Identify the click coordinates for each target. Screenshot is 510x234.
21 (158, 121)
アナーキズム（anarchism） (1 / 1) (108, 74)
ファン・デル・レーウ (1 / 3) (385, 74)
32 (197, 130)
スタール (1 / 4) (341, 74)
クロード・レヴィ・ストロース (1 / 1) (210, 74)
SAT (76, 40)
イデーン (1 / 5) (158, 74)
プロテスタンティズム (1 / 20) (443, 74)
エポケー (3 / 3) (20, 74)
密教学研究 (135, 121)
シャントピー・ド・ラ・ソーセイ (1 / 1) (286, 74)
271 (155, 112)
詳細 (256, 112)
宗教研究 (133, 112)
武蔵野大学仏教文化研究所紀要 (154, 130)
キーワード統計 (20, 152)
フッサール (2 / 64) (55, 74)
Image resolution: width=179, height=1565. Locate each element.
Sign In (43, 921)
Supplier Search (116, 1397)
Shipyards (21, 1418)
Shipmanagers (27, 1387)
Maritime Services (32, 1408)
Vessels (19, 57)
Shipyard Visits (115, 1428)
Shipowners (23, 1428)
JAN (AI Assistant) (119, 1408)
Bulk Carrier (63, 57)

********************

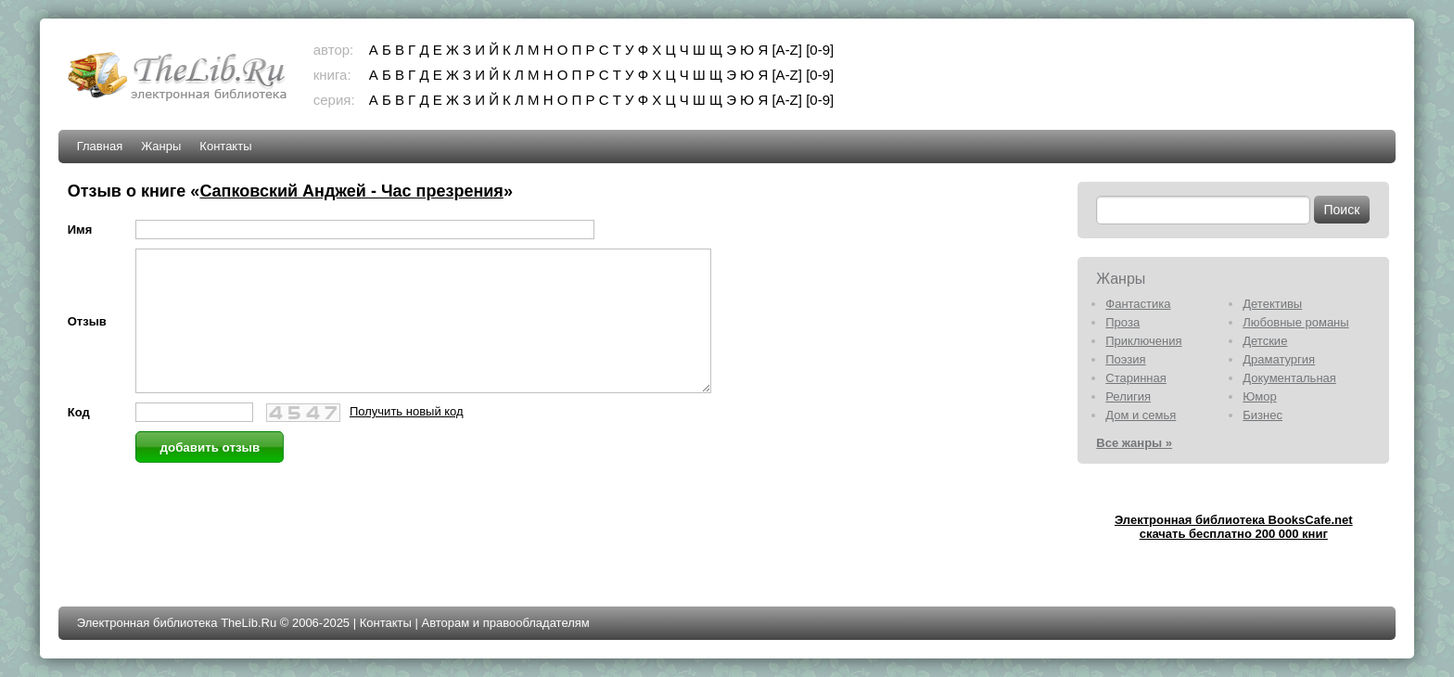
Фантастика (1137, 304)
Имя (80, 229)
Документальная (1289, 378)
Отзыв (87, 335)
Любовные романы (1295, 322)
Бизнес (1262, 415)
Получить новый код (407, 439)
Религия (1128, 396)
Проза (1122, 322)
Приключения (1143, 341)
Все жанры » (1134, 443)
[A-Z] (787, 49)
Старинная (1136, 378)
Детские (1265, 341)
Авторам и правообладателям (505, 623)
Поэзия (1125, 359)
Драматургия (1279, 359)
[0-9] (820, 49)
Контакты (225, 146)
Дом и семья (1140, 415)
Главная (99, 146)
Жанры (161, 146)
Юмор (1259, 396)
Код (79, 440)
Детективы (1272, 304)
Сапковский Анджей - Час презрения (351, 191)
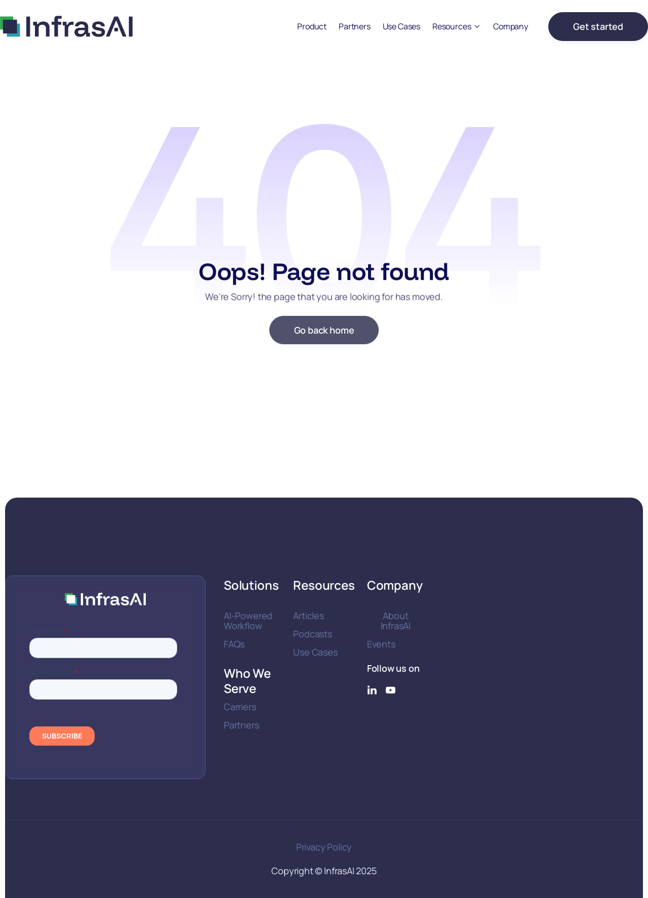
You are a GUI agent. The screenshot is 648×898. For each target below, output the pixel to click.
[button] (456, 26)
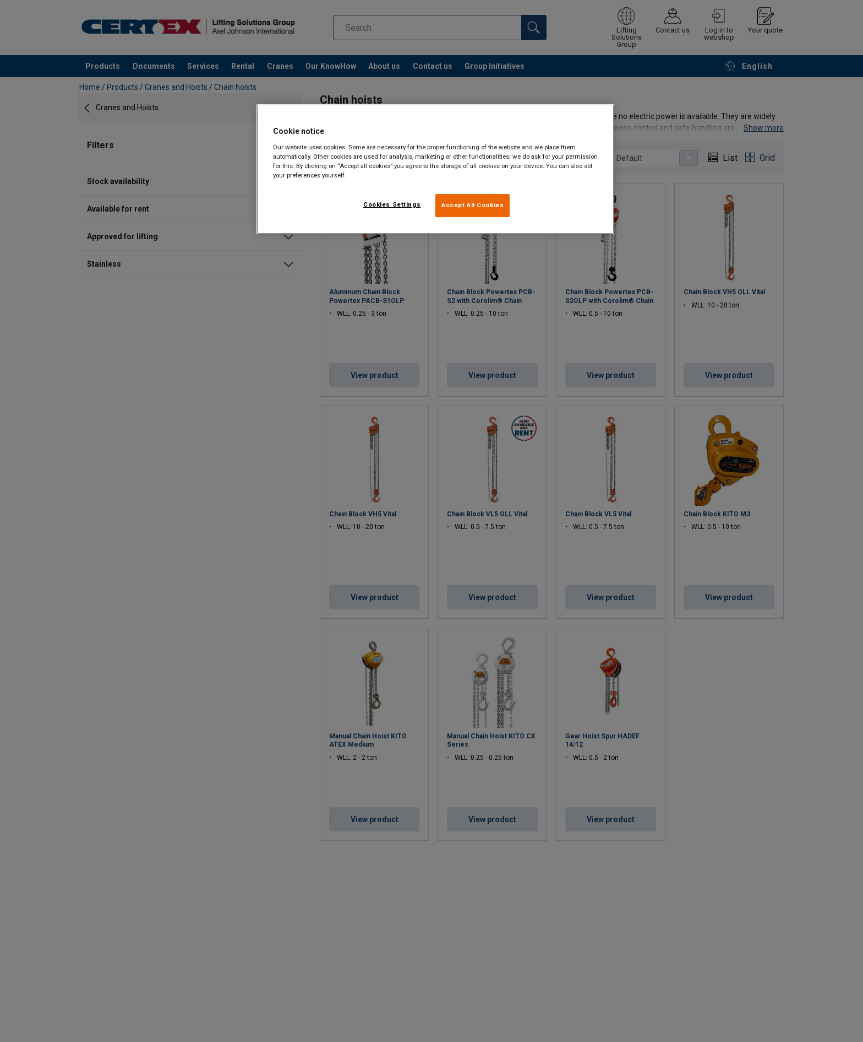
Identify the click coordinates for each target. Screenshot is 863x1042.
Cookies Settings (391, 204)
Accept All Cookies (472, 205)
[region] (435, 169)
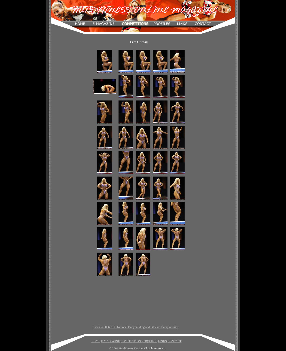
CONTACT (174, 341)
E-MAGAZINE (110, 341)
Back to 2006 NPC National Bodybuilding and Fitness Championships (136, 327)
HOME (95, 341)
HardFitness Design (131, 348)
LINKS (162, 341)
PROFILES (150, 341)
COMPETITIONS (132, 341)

********************

## AIM OF THE EXERCISE
Copy the data word for word, starting with the line that contains "Screenshot is 510x234." and going on through the line that contains "エポケー (3 / 3) (20, 74)", including both of those lines.

## OUTPUT FOR THIS EXERCISE
Identify the click coordinates for each target. Screenshot is 510x234.
21 (158, 121)
アナーキズム（anarchism） (1 / 1) (108, 74)
ファン・デル・レーウ (1 / 3) (385, 74)
32 (197, 130)
スタール (1 / 4) (341, 74)
クロード・レヴィ・ストロース (1 / 1) (210, 74)
SAT (76, 40)
イデーン (1 / 5) (158, 74)
プロテスタンティズム (1 / 20) (443, 74)
エポケー (3 / 3) (20, 74)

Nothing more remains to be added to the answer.